有本香の以読制毒

河野氏、親族企業問題で説明不足 合弁する中国巨大企業「BOE」にウイグル人強制労働疑惑 誠実な姿勢の野田氏と対照的

 河野、野田両氏の違いの第2は、自身の親族に関する「疑惑」への説明姿勢、第3は対中姿勢だ。

 野田氏は22日、自身のツイッターに「私が夫を信じる理由」と題した連続ツイートを投稿した。筆者はこれまで、野田氏の配偶者の過去には触れずに来たが、週刊新潮との裁判で「認定」されたことが事実だろうと漠然と思ってきた。

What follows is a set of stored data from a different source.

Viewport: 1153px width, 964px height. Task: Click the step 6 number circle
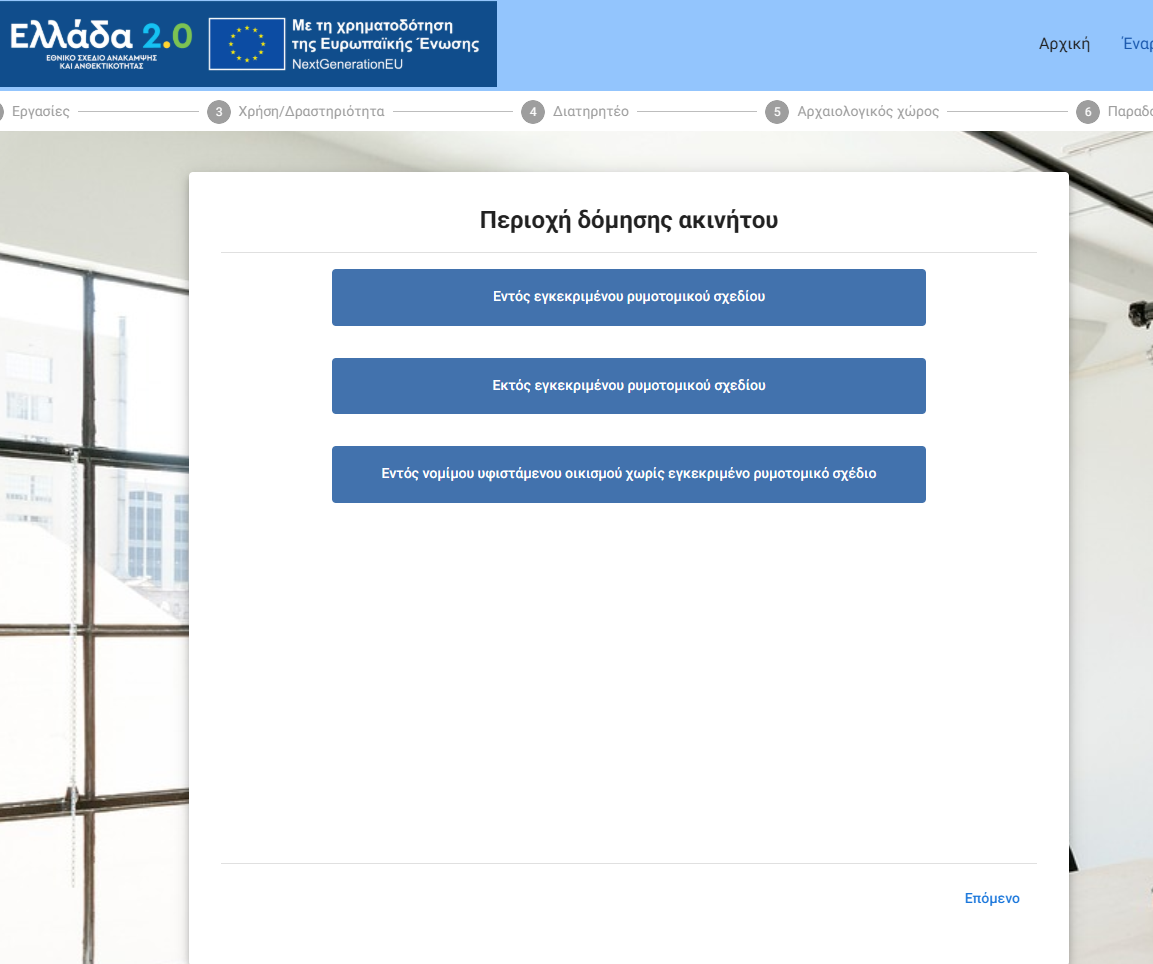click(1088, 112)
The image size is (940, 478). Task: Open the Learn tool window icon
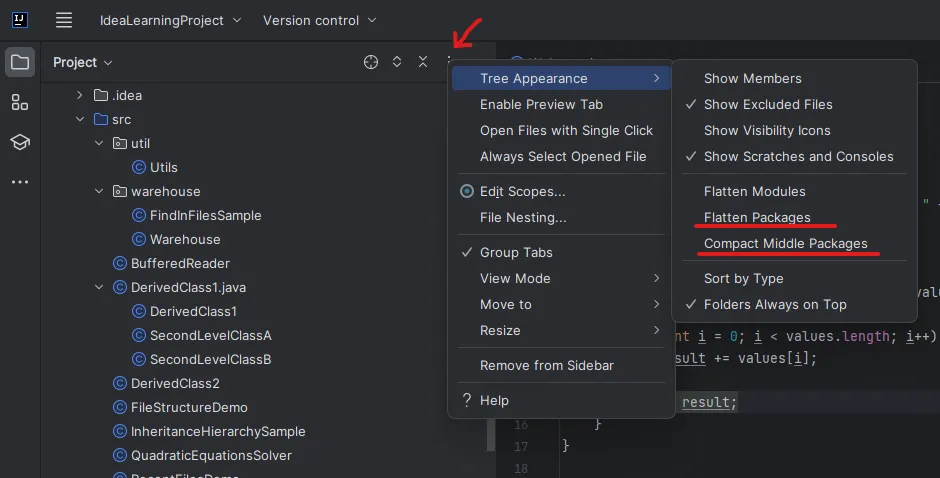coord(20,142)
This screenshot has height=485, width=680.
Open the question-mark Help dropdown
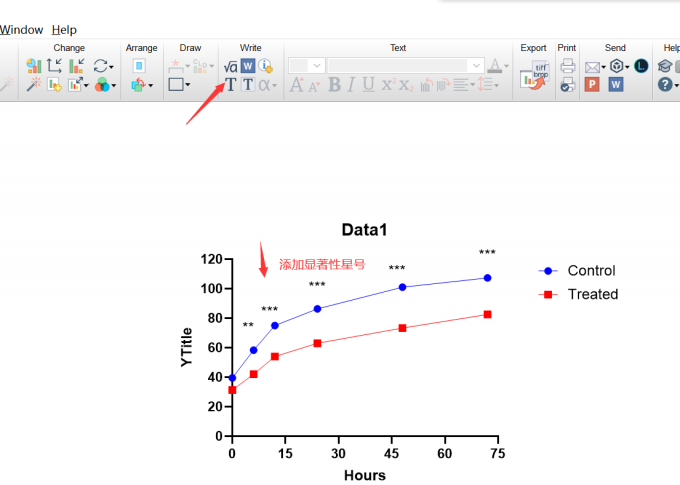click(x=668, y=85)
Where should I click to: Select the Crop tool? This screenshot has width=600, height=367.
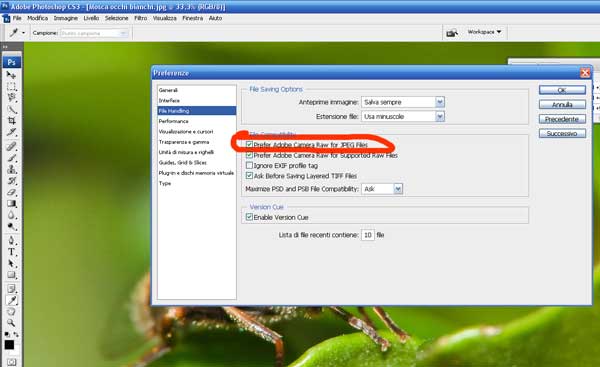(11, 121)
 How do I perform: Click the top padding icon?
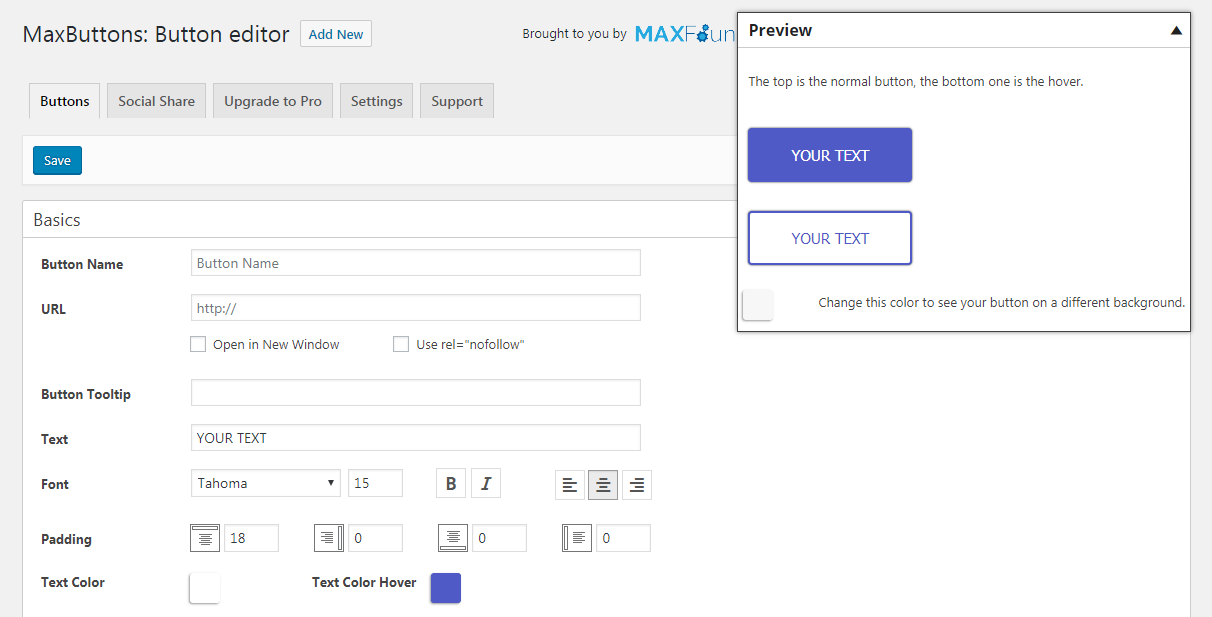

 しかし、実際はそう単純な話ではなく、現在も係争中とのことだ。その結果がどうあれ、野田氏が、最も話し難い件を、SNSで直接説明しようと努める姿勢は誠実に映る。

 対照的に、河野氏の親族企業に関する説明不足感は強くなる一方だ。

 河野氏が株式を保有し、父の洋平氏が会長、実弟が社長を務める「日本端子」(神奈川県平塚市)に関する「疑惑」がネット上を騒がせ始めたのは先週後半のことだ。

 21日の記者会見で、本紙「夕刊フジ」の記者がこの件を質問したが、河野氏の答えは「私の政治活動に影響を与えるということは全くない」「資産報告を毎回しっかりやっており、問題はない」だった。

 ネット上にも「河野擁護」らしき声が上がった。「違法ではない」「中国進出している企業は山ほどある」「麻生太郎副総理も、鳩山由紀夫元首相(の関連企業)も同じだ」「中国進出企業が現地で合弁させられるのは常識だ」など。どれも一見、もっともらしいが、そんなことは河野氏に疑問を抱くネット民の多くとて先刻ご承知だろう

 海外事業がほぼ中国のみで展開されている「日本端子」について、多くの国民がいぶかしく思うのは、不釣り合いな合弁相手だ。

 同社のサイトによると、関連会社である北京日端電子有限公司(北京市)の合弁相手は「北京京東方科技集団股分有限公司(BOEテクノロジーグループ)」だという。ディスプレーで世界屈指のシェアを持ち、営業規模2兆円を超える大企業が、100分の1以下の規模の日本の中小企業に、特例的な株式比率での合弁を許してきた。その理由は「日本端子が、河野ファミリーの会社だからではないか」と誰もが思う。